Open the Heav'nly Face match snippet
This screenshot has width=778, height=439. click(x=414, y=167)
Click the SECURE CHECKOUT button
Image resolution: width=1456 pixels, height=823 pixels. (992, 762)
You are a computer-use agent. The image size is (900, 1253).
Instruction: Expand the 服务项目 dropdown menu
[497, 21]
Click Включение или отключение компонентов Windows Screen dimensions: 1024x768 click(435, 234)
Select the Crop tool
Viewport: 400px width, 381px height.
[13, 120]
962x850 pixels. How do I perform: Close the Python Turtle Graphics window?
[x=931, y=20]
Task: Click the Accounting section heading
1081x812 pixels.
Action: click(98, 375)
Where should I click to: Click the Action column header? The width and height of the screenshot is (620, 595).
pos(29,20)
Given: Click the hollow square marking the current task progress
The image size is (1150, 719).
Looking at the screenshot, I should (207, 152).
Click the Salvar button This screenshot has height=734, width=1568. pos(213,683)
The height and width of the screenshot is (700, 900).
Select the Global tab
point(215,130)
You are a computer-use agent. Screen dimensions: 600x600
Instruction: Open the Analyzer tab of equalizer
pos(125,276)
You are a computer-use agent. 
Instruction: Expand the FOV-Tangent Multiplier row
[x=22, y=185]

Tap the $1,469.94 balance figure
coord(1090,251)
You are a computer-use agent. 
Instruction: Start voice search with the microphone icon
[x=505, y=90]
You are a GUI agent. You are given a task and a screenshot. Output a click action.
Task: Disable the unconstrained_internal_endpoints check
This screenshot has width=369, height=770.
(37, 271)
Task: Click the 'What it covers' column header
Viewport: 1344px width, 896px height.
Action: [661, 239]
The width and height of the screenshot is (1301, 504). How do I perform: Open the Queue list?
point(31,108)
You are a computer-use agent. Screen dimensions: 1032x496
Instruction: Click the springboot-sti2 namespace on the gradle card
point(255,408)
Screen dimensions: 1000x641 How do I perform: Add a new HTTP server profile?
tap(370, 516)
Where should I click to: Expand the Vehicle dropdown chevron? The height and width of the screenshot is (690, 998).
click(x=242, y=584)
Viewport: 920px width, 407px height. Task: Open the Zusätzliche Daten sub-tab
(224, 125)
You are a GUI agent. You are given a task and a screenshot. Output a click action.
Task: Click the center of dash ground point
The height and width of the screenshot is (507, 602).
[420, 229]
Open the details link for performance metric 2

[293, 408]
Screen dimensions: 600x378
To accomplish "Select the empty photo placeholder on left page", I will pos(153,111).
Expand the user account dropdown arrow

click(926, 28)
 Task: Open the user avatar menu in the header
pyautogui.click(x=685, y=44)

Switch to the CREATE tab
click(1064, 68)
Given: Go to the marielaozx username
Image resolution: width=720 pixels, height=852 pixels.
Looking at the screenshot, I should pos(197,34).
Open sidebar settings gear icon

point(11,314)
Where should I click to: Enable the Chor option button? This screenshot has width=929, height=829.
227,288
- - - - - - -
YOUR GOAL »
Without omitting anything, retype all of the material above exactly.

TASK RESULT »
Open the Heav'nly Face match snippet
This screenshot has width=778, height=439. click(x=414, y=167)
Click the SECURE CHECKOUT button
Image resolution: width=1456 pixels, height=823 pixels. (992, 762)
You are a computer-use agent. The image size is (900, 1253).
Instruction: Expand the 服务项目 dropdown menu
[497, 21]
Click Включение или отключение компонентов Windows Screen dimensions: 1024x768 click(435, 234)
Select the Crop tool
Viewport: 400px width, 381px height.
[13, 120]
962x850 pixels. How do I perform: Close the Python Turtle Graphics window?
[x=931, y=20]
Task: Click the Accounting section heading
1081x812 pixels.
Action: click(98, 375)
Where should I click to: Click the Action column header? The width and height of the screenshot is (620, 595).
pos(29,20)
Given: Click the hollow square marking the current task progress
The image size is (1150, 719).
Looking at the screenshot, I should (207, 152).
Click the Salvar button This screenshot has height=734, width=1568. pos(213,683)
The height and width of the screenshot is (700, 900).
Select the Global tab
point(215,130)
You are a computer-use agent. Screen dimensions: 600x600
Instruction: Open the Analyzer tab of equalizer
pos(125,276)
You are a computer-use agent. 
Instruction: Expand the FOV-Tangent Multiplier row
[x=22, y=185]

Tap the $1,469.94 balance figure
coord(1090,251)
You are a computer-use agent. 
Instruction: Start voice search with the microphone icon
[x=505, y=90]
You are a GUI agent. You are given a task and a screenshot. Output a click action.
Task: Disable the unconstrained_internal_endpoints check
This screenshot has width=369, height=770.
(37, 271)
Task: Click the 'What it covers' column header
Viewport: 1344px width, 896px height.
Action: [661, 239]
The width and height of the screenshot is (1301, 504). How do I perform: Open the Queue list?
point(31,108)
You are a computer-use agent. Screen dimensions: 1032x496
Instruction: Click the springboot-sti2 namespace on the gradle card
point(255,408)
Screen dimensions: 1000x641 How do I perform: Add a new HTTP server profile?
tap(370, 516)
Where should I click to: Expand the Vehicle dropdown chevron? The height and width of the screenshot is (690, 998).
click(x=242, y=584)
Viewport: 920px width, 407px height. Task: Open the Zusätzliche Daten sub-tab
(224, 125)
You are a GUI agent. You are given a task and a screenshot. Output a click action.
Task: Click the center of dash ground point
The height and width of the screenshot is (507, 602).
[420, 229]
Open the details link for performance metric 2

[293, 408]
Screen dimensions: 600x378
To accomplish "Select the empty photo placeholder on left page", I will pos(153,111).
Expand the user account dropdown arrow

click(926, 28)
 Task: Open the user avatar menu in the header
pyautogui.click(x=685, y=44)

Switch to the CREATE tab
click(1064, 68)
Given: Go to the marielaozx username
Image resolution: width=720 pixels, height=852 pixels.
Looking at the screenshot, I should pos(197,34).
Open sidebar settings gear icon

point(11,314)
Where should I click to: Enable the Chor option button? This screenshot has width=929, height=829.
227,288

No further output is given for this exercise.